President Donald Trump, in a signing ceremony Jan. 29, said he would be ending the devastation that NAFTA brought and said that its replacement will strengthen what he called the country's blue-collar boom, “delivering massive gains for the loyal citizens of our nation.” Democrats, who were not invited to the White House ceremony, during their own press conferences ahead of the signing, emphasized how much they'd changed what the president submitted to them, by strengthening labor enforcement and environmental provisions, and removing patent protections for certain kinds of prescription drugs.
While the phase one deal is a welcome pause in trade war hostilities between China and the U.S., the president of the Asia Society Policy Institute said a conclusion to phase two -- which presumably would lift Section 301 tariffs -- won't come this year. The think tank's president, Kevin Rudd, who also is a former prime minister of Australia, said at a program Jan. 28, “I think the best way to look at the phase one deal is that it's a ceasefire. I wouldn't go beyond that, to be honest.” He added, “I don't think it's in either side's political interest to see phase two conclude or fail on this side of a presidential election.”
Senate Finance Committee Chairman Chuck Grassley, R-Iowa, as he talked about attending the U.S.-Mexico-Canada Agreement signing ceremony, acknowledged that there are a number of steps before the NAFTA replacement can come into force. He said on a Jan. 28 phone call with reporters that he thinks Canada will ratify “probably within the next 30 days,” but then all parties will have to show how they “will be able to carry out their USMCA obligations so that this can enter into force.” Here at home, uniform regulations for the new rules of origin have to be promulgated before the U.S. can certify it's ready for USMCA. Still, Grassley said, Trump will be running his re-election campaign on replacing NAFTA. “I'm glad he can say that, and I'm willing to say it for him, too,” he said. “He likes to brag, and this is legitimately something to brag about.”

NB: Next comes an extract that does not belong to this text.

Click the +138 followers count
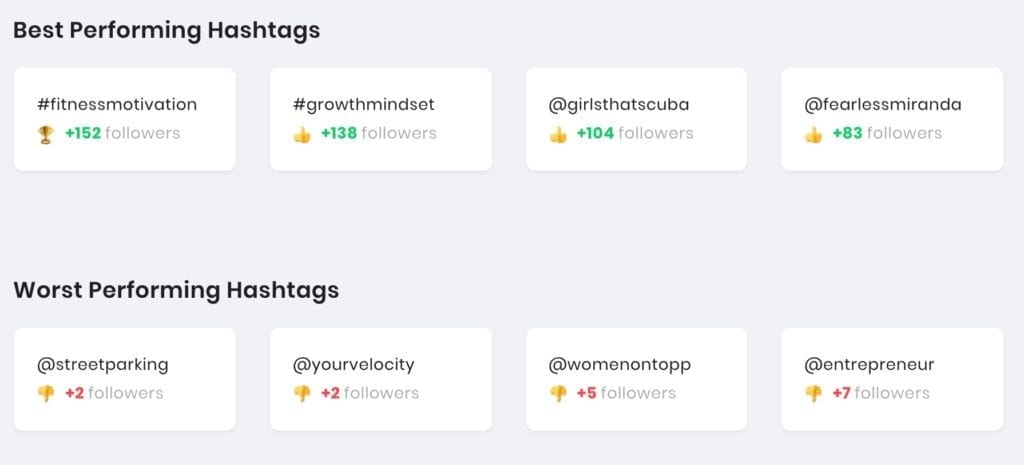1024x465 pixels. 378,133
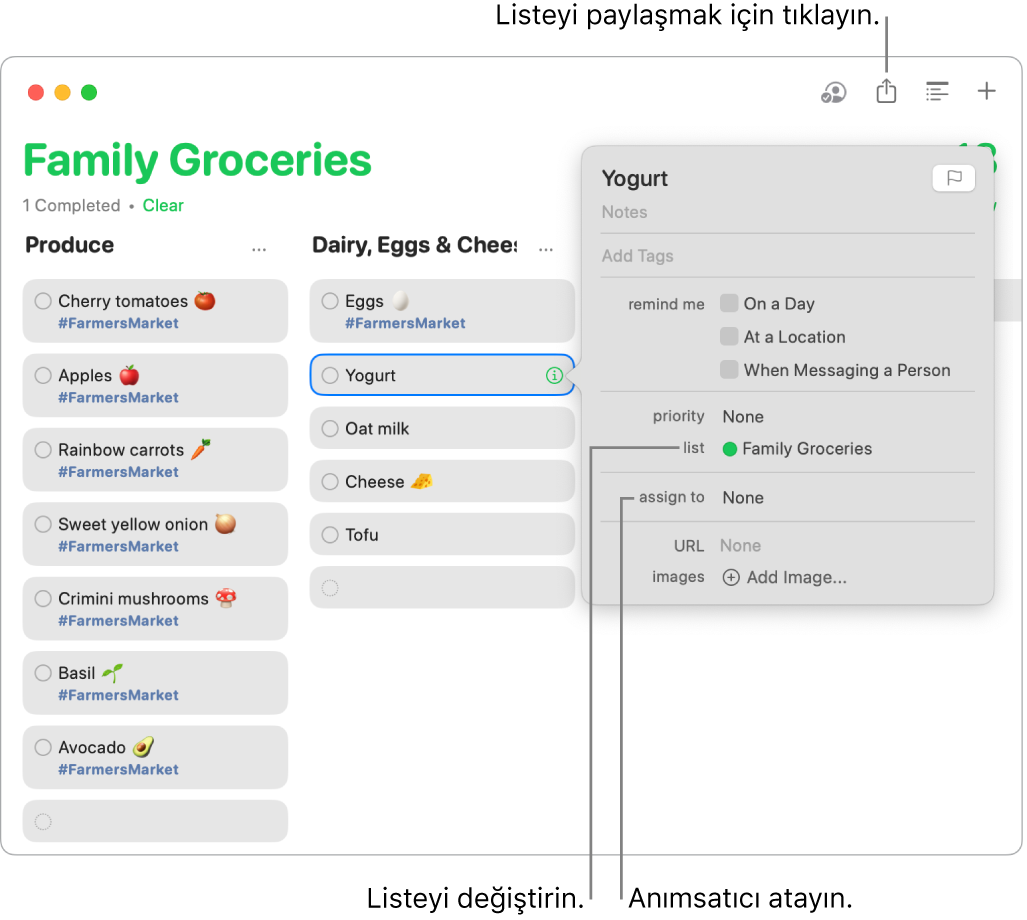Enable the At a Location checkbox
This screenshot has width=1027, height=920.
(x=728, y=337)
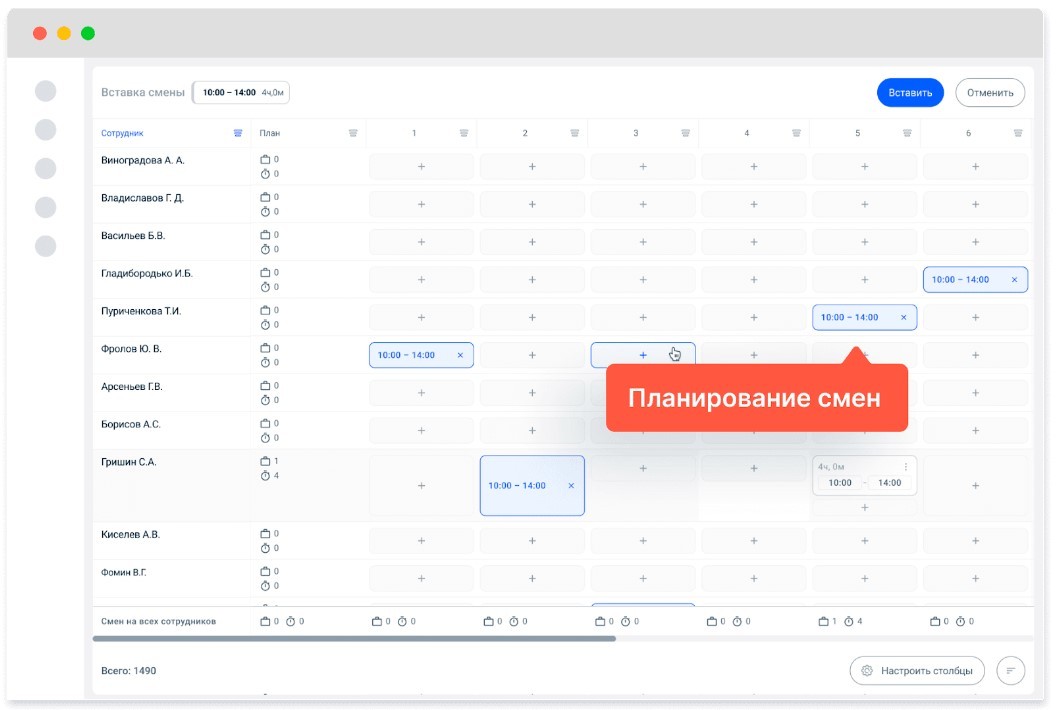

When the new 25 percent Section 232 tariffs go into effect on finished steel products, approximately $800 million in goods will be affected, according to International Trade Commission data for the last full year of imports. That does not include more than $100 million in imports from South Korea, Mexico and Canada that will be exempt from the new policy.
Importers and domestic producers are waiting to find out which steel and aluminum finished products will be hit with 25 percent and 10 percent tariffs, respectively (see 2001250003), because the administration said tariffs on the raw materials that make those products have not benefited domestic producers enough.
The government will impose an additional 25 percent tariffs on some steel articles and 10 percent on some aluminum products starting Feb. 8, President Donald Trump said in a proclamation released late on Jan. 24. The new tariffs are because there has been an import surge in some products made from steel and aluminum, and because domestic capacity has not risen as much as expected from the 232 tariff action, it said.
Despite resumed talk about tariffs on European autos, U.S. Chamber of Commerce officials say they are heartened by the first signs of progress in months for trade talks between the European Union and the United States. Marjorie Chorlins, the Chamber's senior vice president of European affairs, said with a new team at the European Commission, and the positive comments after the meeting in Davos, Switzerland, between President Donald Trump and EC President Ursula von der Leyen, the business community is feeling new hope for an improvement in relations. The officials spoke during a Jan. 24 conference call.
The Department of Homeland Security will take several new steps toward preventing the importation of counterfeit goods, executive branch officials said during a Jan.24 press conference to discuss a report on the subject. Peter Navarro, a close White House adviser on trade, said of the report: “What they produced is both historic and transcendent. The guts of this are the 10 sets of government actions that will be implemented immediately.” But, he said, 10 best practices for private industry -- which are voluntary -- are as important, if not more important. He said that currently, the burden is on the intellectual property rights holders to police the internet, and the government to catch counterfeits in shipments.
New European Commission President Ursula von der Leyen told a German wire service that she and President Donald Trump want an agreement that resolves issues “in a few weeks.” But she didn't say how comprehensive such an agreement would be.
Even though steel and aluminum tariffs have been in place since March 2018, the number of exclusion requests continues to grow, according to an updated analysis from the free market-oriented Mercatus Center at George Mason University. The new portal opened June 13, and from that time to Aug. 27, companies filed an average of 4,427 requests a month. Between Aug. 28 and Dec. 6, the monthly average was 7,190. Members of Congress have repeatedly criticized what they see as arbitrary decisions, the fact that each exclusion is limited to the requestor, and the influence of domestic steel and aluminum producers on Commerce decisions (see 1910170066 and 1910300058).